### TASK INSTRUCTIONS
Rewrite all of the material below, changing "coordinates" to "position" and keeping everything else the same. Leave the pictures out of your answer.

[Page and screen pointing data]
╔══
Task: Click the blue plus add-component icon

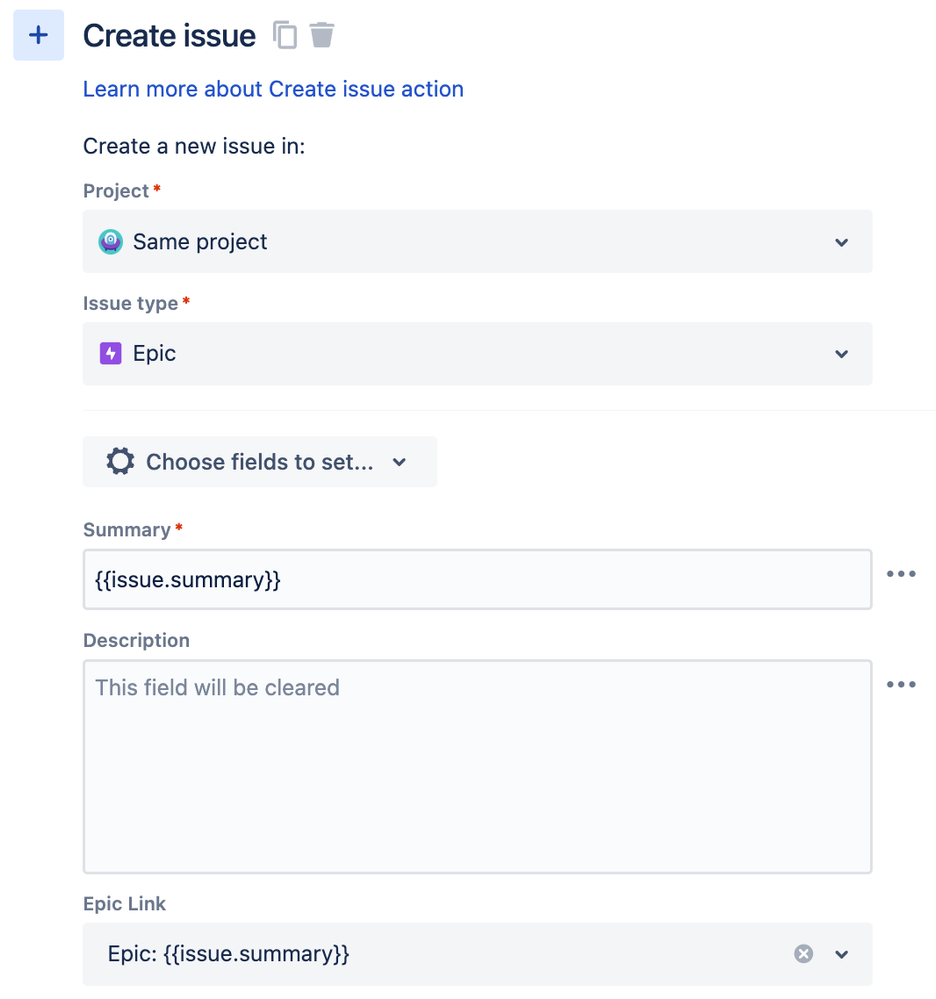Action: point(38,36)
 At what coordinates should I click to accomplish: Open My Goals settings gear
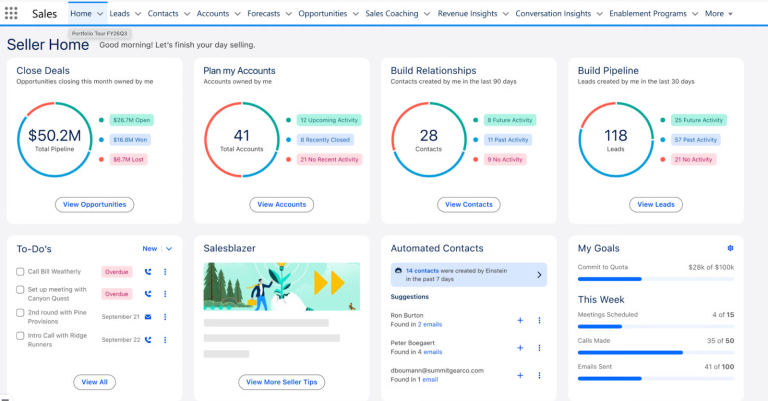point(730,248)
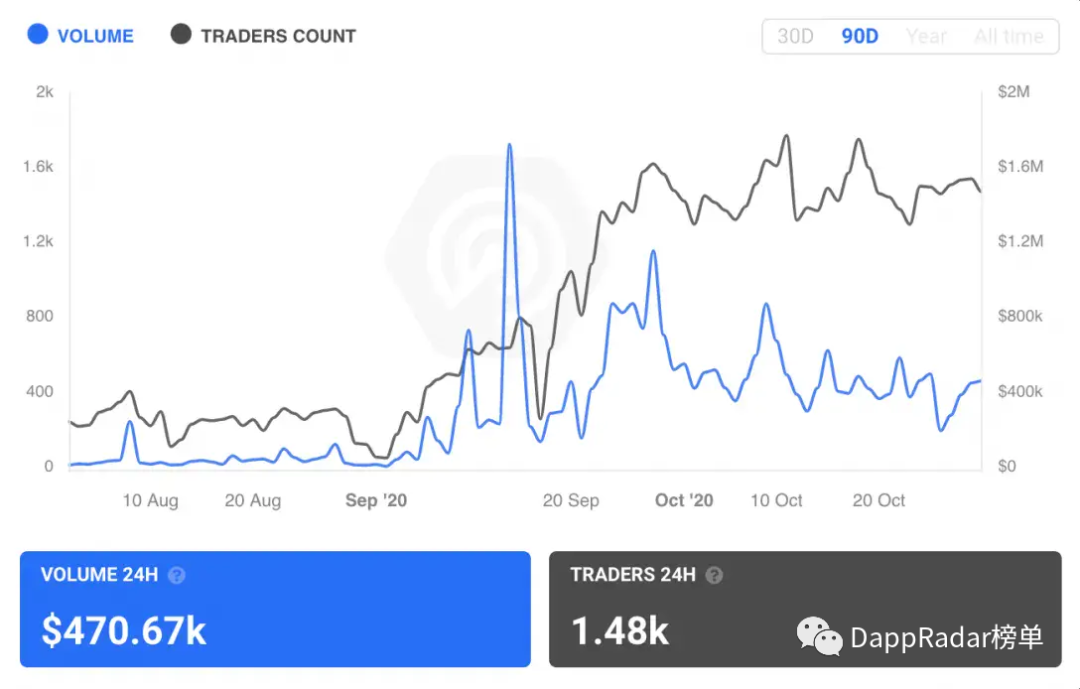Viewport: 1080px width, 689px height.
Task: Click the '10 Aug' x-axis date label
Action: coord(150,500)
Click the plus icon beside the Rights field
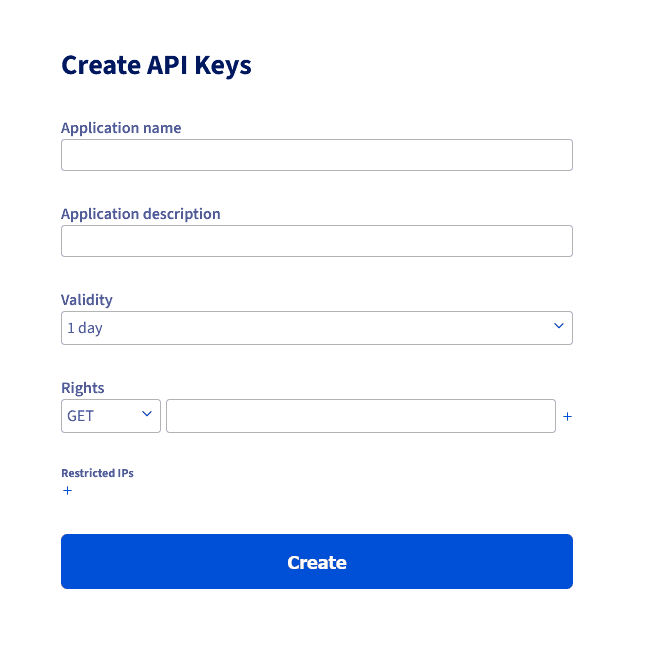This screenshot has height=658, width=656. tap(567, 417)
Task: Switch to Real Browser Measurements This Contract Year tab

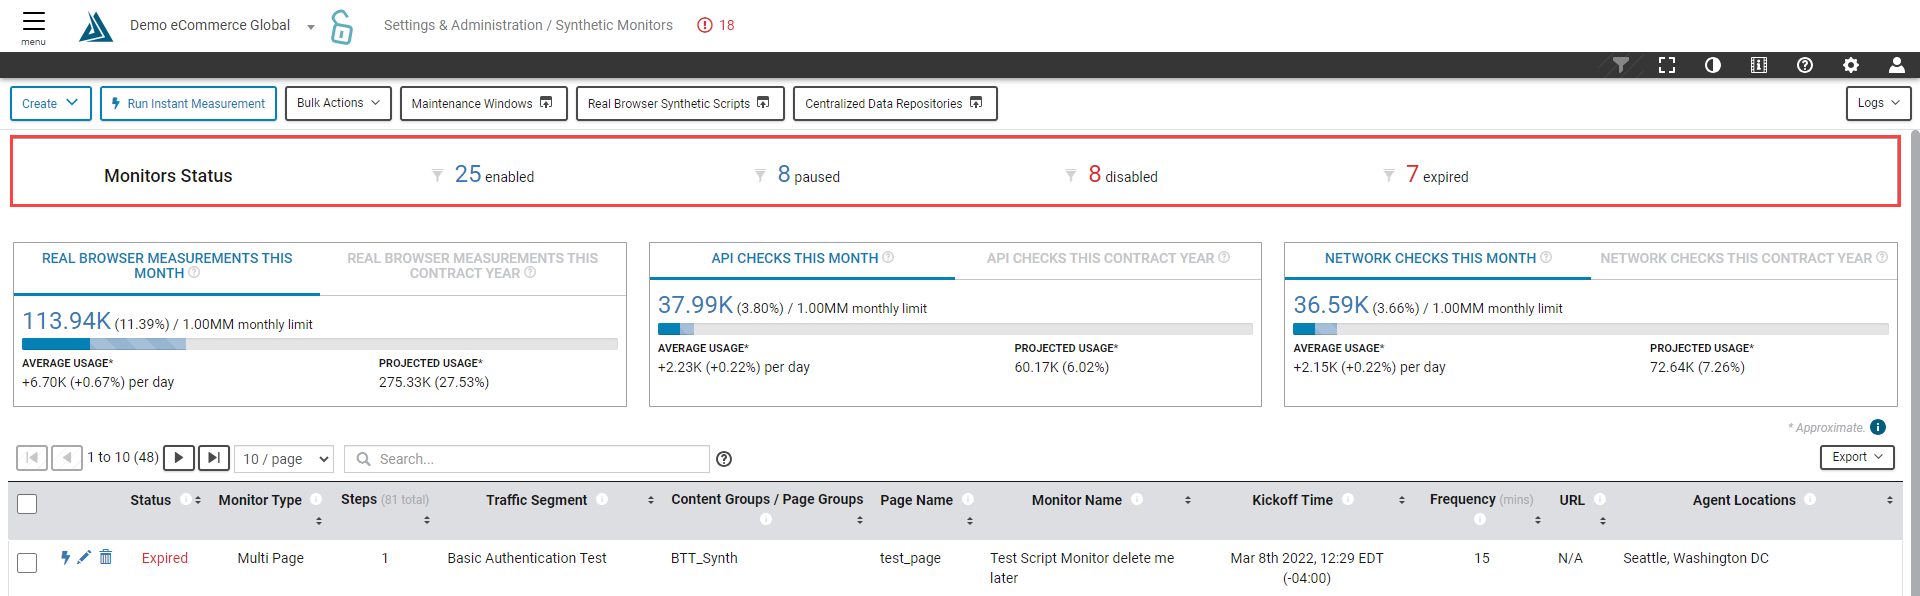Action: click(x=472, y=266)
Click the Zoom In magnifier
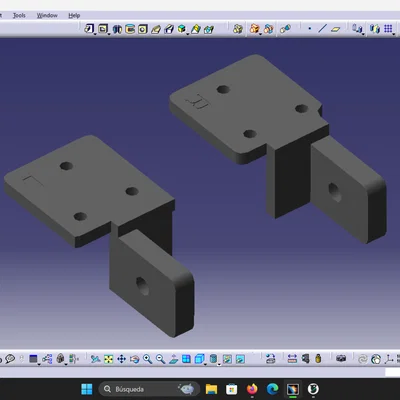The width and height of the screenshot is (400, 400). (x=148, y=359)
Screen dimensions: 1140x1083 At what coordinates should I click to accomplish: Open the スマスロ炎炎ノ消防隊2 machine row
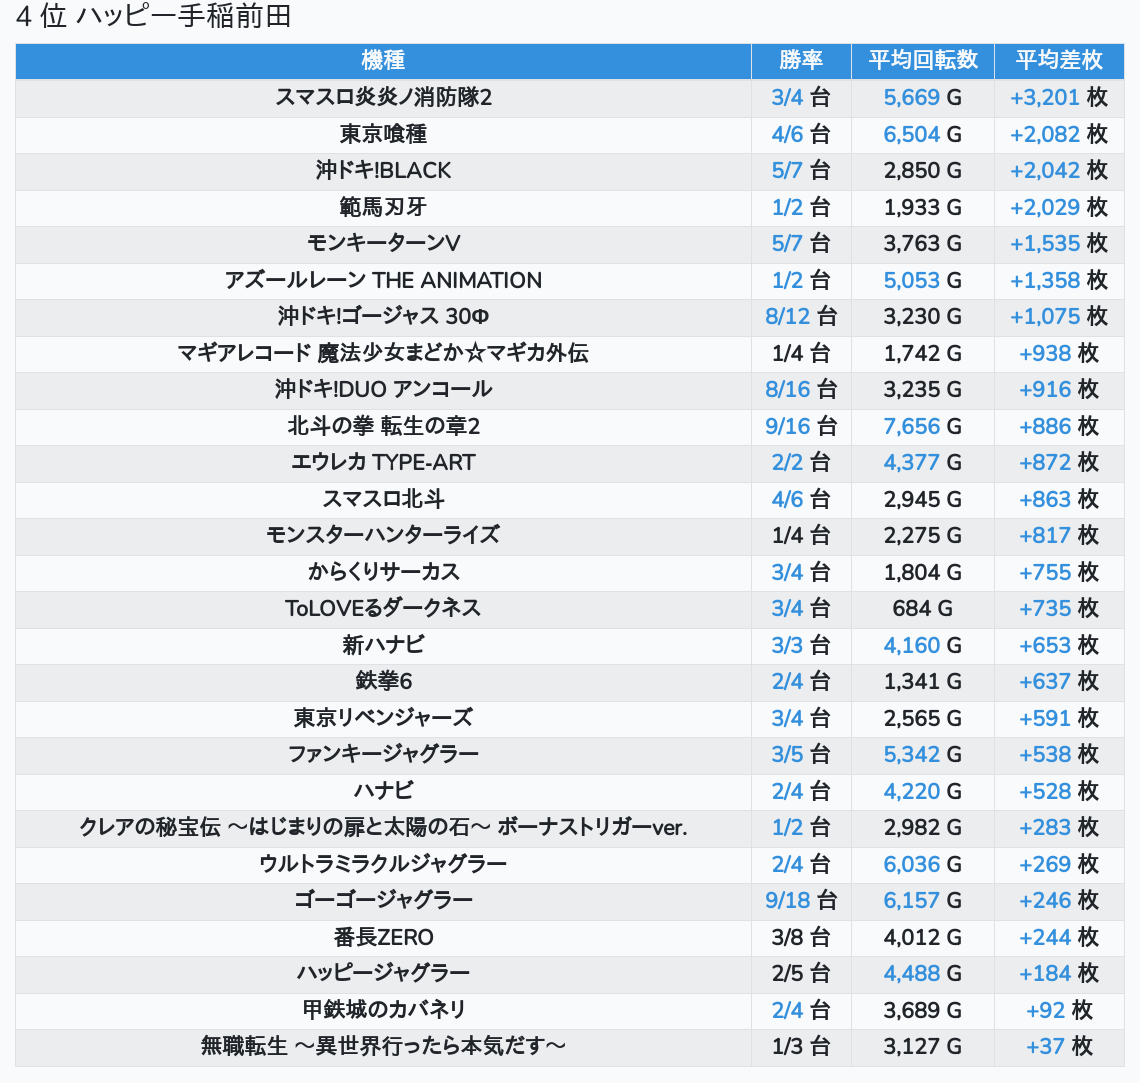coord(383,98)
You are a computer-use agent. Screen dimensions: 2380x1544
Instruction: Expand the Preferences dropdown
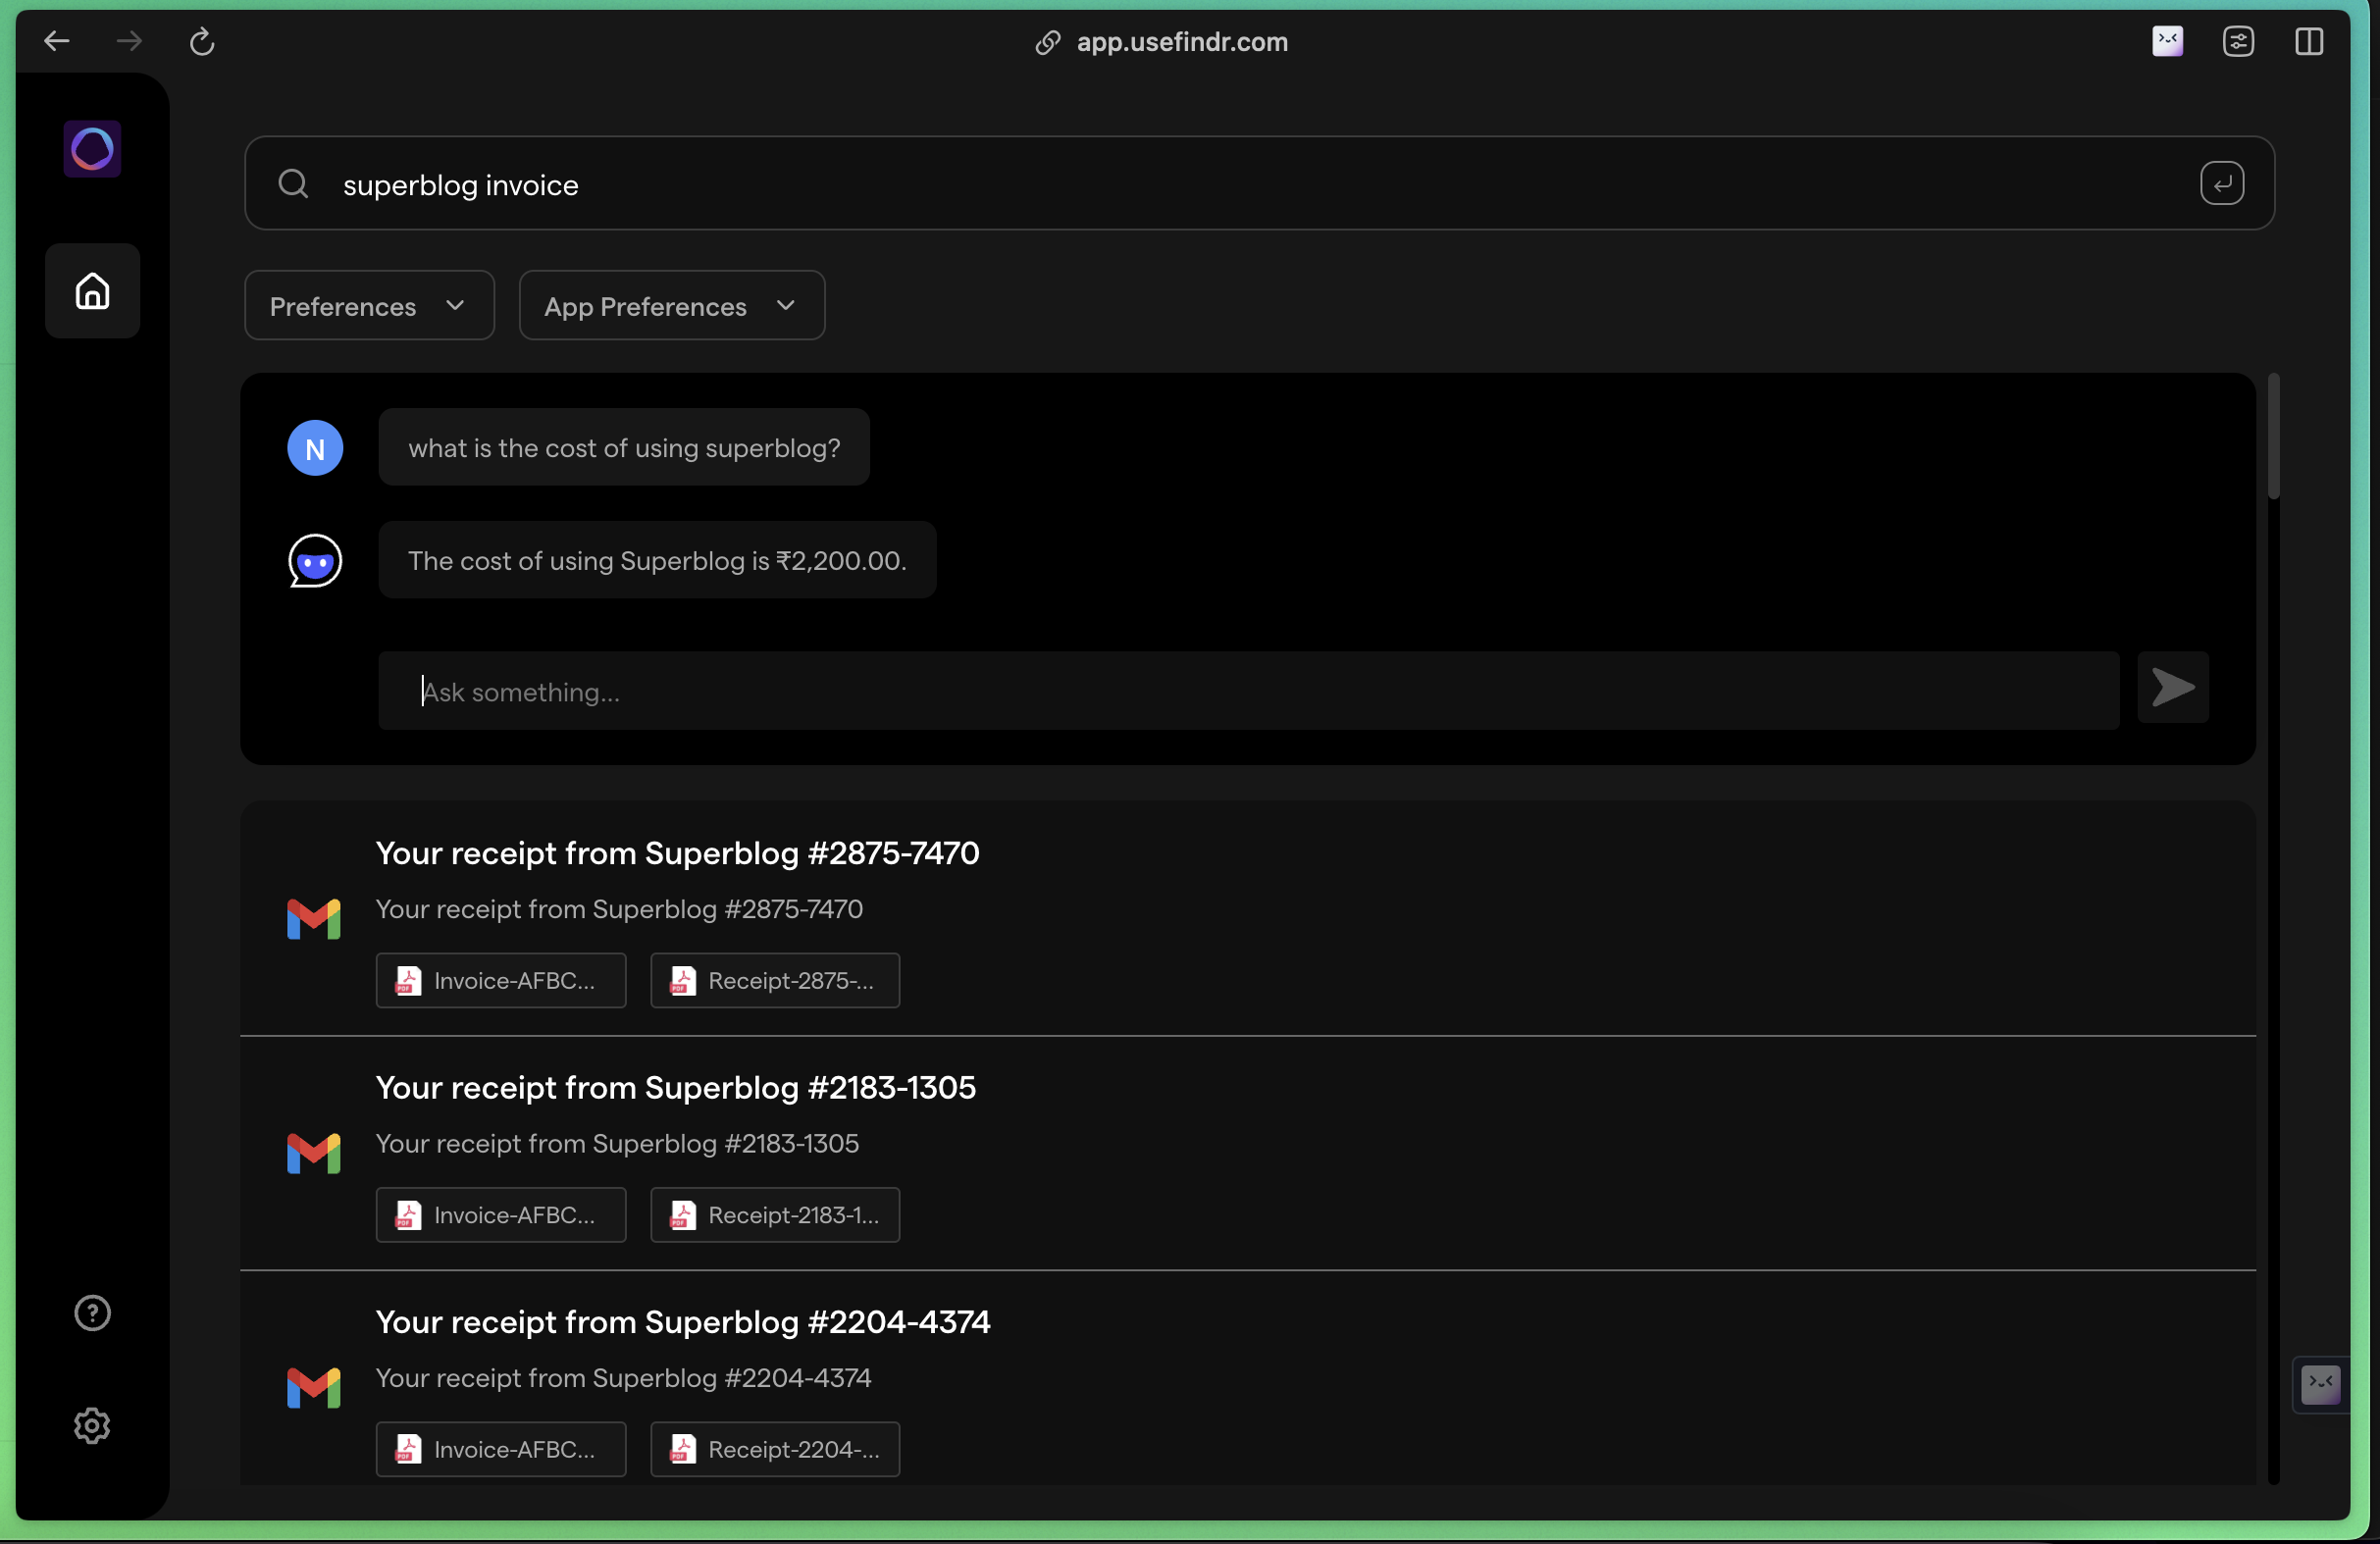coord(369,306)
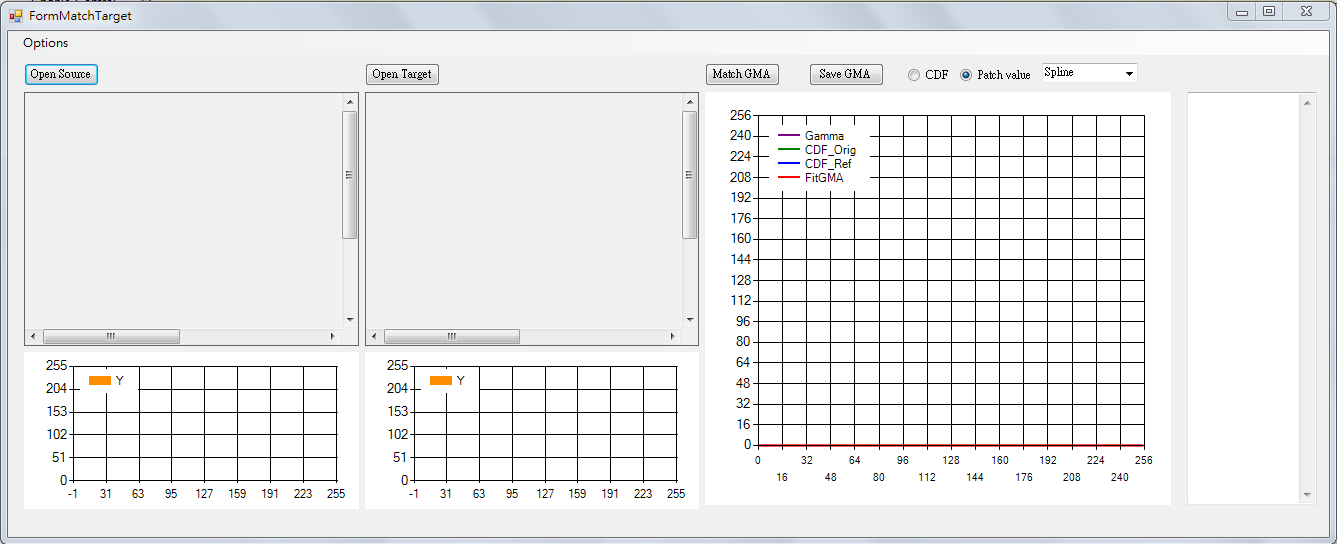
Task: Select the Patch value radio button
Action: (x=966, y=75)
╚══
### OUTPUT
Task: Click the blue plus add-component icon

Action: point(38,36)
 At what position should I click to accomplish: Open My Goals settings gear
point(730,248)
Viewport: 1080px width, 689px height.
Task: Click the '10 Aug' x-axis date label
Action: coord(150,500)
Click the plus icon beside the Rights field
This screenshot has height=658, width=656. tap(567, 417)
Task: Switch to Real Browser Measurements This Contract Year tab

Action: click(x=472, y=266)
Click the Zoom In magnifier
The width and height of the screenshot is (400, 400). (x=148, y=359)
Screen dimensions: 1140x1083 At what position should I click to accomplish: Open the スマスロ炎炎ノ消防隊2 machine row
coord(383,98)
You are a computer-use agent. Screen dimensions: 2380x1544
Instruction: Expand the Preferences dropdown
coord(369,306)
Task: Select the Patch value radio button
Action: (x=966, y=75)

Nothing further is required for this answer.